Slurm: Main Commands
Slurm offers many utility commands to work with, some of the most popularly used commands are:
Command | Description |
---|---|
srun | Run parallel jobs |
sbatch | Submit a batch script to Slurm |
salloc | Obtain a Slurm job allocation ( for interactive workflows ) |
sinfo | View information about Slurm nodes and partitions |
squeue | View information about the jobs located in the slurm scheduling queue |
sacct | Displays accounting data for all jobs in and job steps in the slurm job accounting log or slurm database |
scancel | Used to signal jobs or job steps that are under the control of slurm |
srun
Run a parallel job on cluster managed by Slurm, can be used:
- Individual job submission where resources are allocated.
- In
sbatch
batch scripts asjob steps
making use of the allocated resource pool. - within
salloc
instance making use of the resource pool.

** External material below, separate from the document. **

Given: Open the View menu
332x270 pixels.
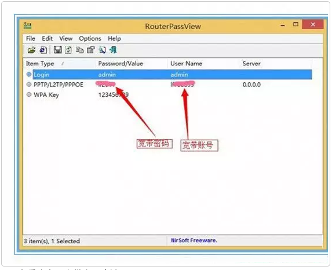Looking at the screenshot, I should [65, 39].
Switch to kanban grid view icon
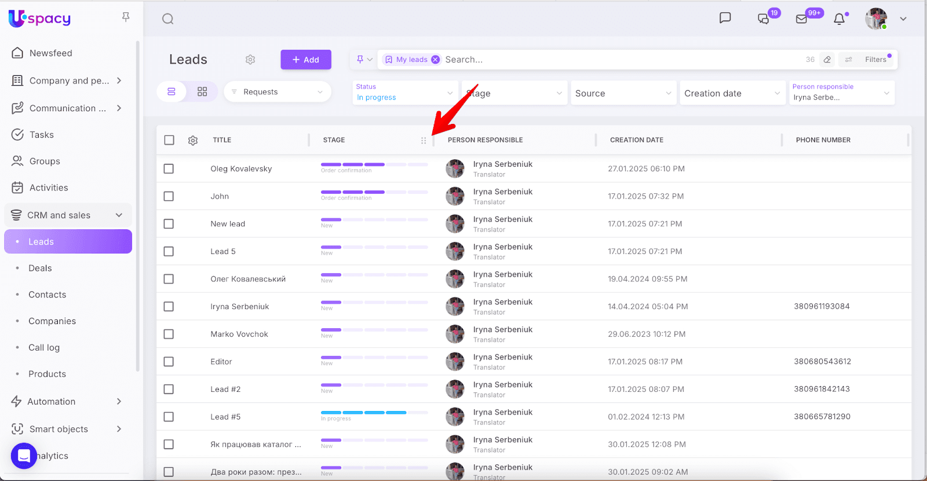927x481 pixels. pyautogui.click(x=202, y=92)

man srun # for more information
Option | Description |
---|---|
--help | Display help information and exit |
--account | Charge resource used by this job to a specified account |
--ntasks or --nodes | Request the number of tasks for the job Or Request the number of nodes to be allocated for this job |
--ntasks-per-node | Request that ntasks be invoked on each node. Meant to be used with --nodes |
--cpus-per-task | Request that ncpus be allocated per process. This may be useful if the job is multithreaded and requires more than one CPU per task for optimal performance. |
--mem or --mem-per-cpu | Specify the real memory required per node. Default units are megabytes. Different units can be specified using the suffix [ K | M | G | T ] Or Minimum memory required per allocated CPU |
--output | Redirect stdout to a file |
--error | Redirect stderr to a file |
--label | Prepend task numbers to lines of stdout/err |
--partition | Request a specific partition for the resource allocation. If not specified, the default behavior is to allow the slurm controller to select the default partition as designated by the system administrator. |
--pty | Execute task zero with pseudo terminal mode or using pseudo terminal specified by <File Descriptor> . |
--gres | Specifies a comma-delimited list of generic consumable resources, examples: --gres=gpu:1 , --gres=gpu:v100:2 , --gres=help or --gres=none |
--chdir | Set the working directory of srun before it is executed |
sbatch
man sbatch # for more information
Some of the popularly used directives are:
Option | Description |
---|---|
#SBATCH --account | Charge resource used by this jab to a specified account |
#SBATCH --nodes or #SBATCH --ntasks | Request allocation of minimum or maximum nodes for this job |
#SBATCH --ntasks-per-node | Request that ntasks be invoked on each node, used with --nodes |
#SBATCH --cpus-per-task | Advise the Slurm controller that ensuing job steps will require ncpus number of processors per task. Without this option, the controller will just try to allocate one processor per task |
#SBATCH --mem | Specify the real memory required per node. Default units are megabytes. Different units can be specified using the suffix [ K | M | G | T ] |
#SBATCH --gres | Specifies a comma-delimited list of generic consumable resources. |
#SBATCH --output | Instruct Slurm to connect the batch script's standard output directly to a specified filename |
#SBATCH --error | Instruct Slurm to connect the batch script's standard error directly to a specified filename |
#SBATCH --mail-user | User to receive email notifications of state changes as defined by --mail-type |
#SBATCH --mail-type | Notify user by email when certain event types occur. Valid type values are NONE , BEGIN , END , FAIL , REQUEUE , ALL etc. Multiple type values may be specified in a comma separated list. The user to be notified is indicated with --mail-user. |
#SBATCH --job-name | Specify a name for the job allocation, the default is the name of the batch script or just sbatch |
#SBATCH --constraint | Enable constraints such as --constraint="nvidia" to select any kind of nvidia GPUs or --constraint="amd" to select any kind of amd GPUs or --constraint="a100|h100" to select either any one of two GPUs |
#SBATCH --chdir | Set the working directory of sbatch script before it is executed |
salloc
The options for salloc
are similar to the ones used by srun
or sbatch
, consult the salloc manual pages for more information on additional options and their environment variables:
man salloc # for detailed information
sinfo
View information about slurm nodes and partitions.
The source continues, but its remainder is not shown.